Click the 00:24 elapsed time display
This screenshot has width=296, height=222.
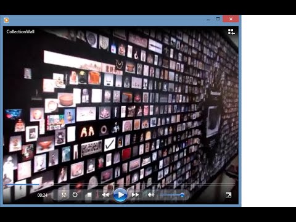[x=43, y=195]
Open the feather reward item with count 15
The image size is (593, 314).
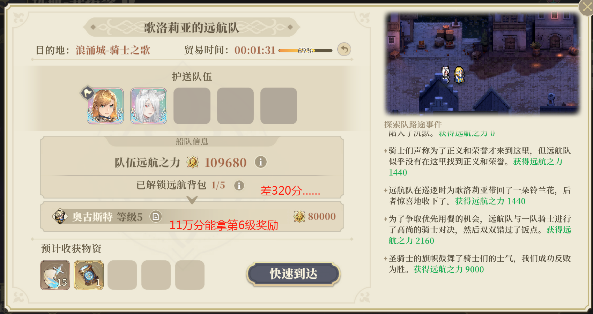55,275
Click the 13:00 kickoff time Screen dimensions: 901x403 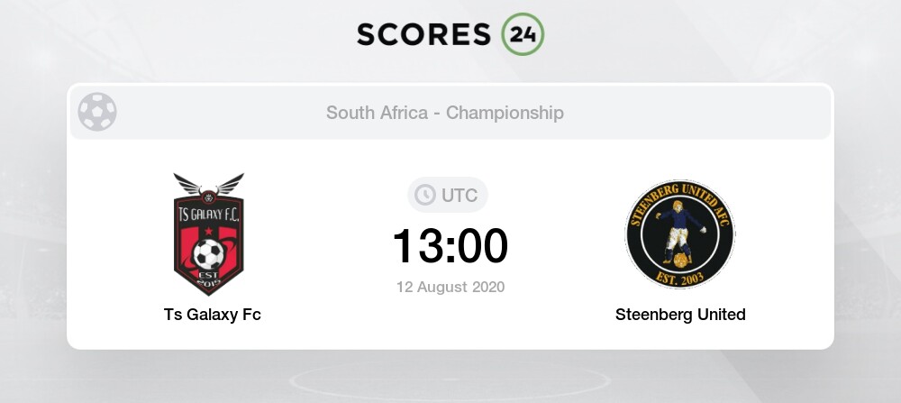[450, 245]
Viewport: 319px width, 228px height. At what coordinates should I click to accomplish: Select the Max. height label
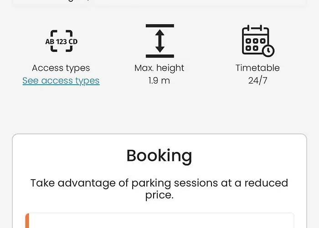[160, 68]
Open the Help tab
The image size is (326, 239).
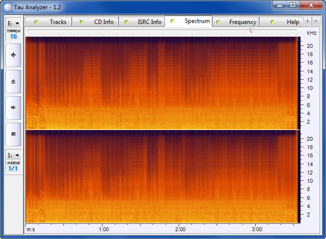coord(286,22)
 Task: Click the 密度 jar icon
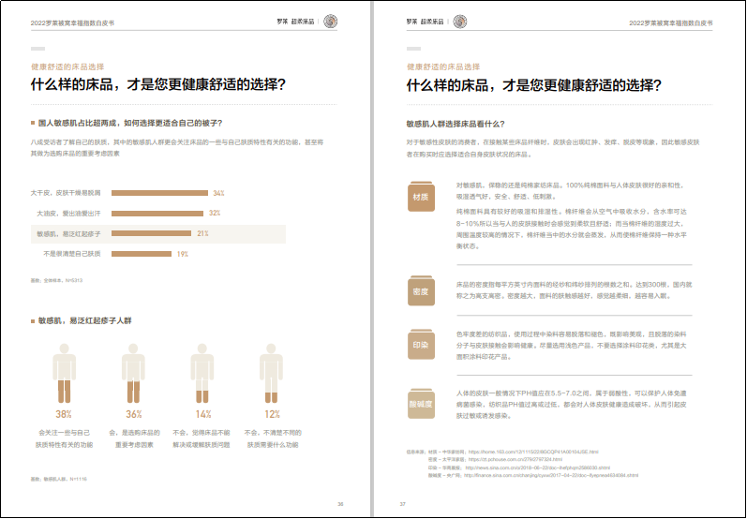tap(421, 291)
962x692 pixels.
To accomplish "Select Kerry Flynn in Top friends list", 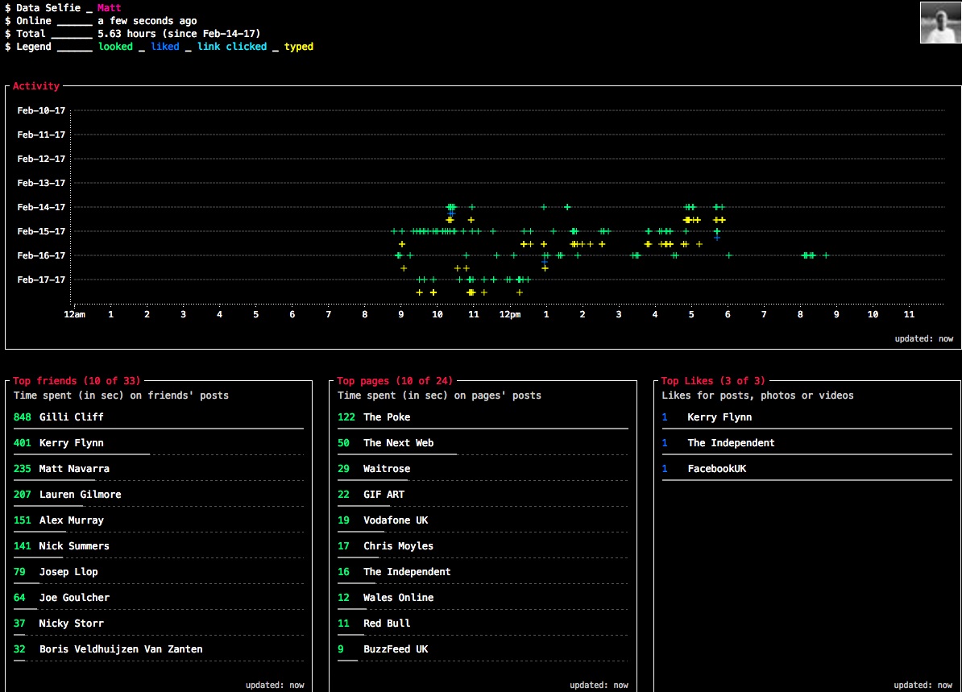I will (x=71, y=443).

(ACTION ITEM): Copy out every line of the entries where the string "Open" shows up.

(RESPONSE BELOW):
Open the feather reward item with count 15
Open the Help tab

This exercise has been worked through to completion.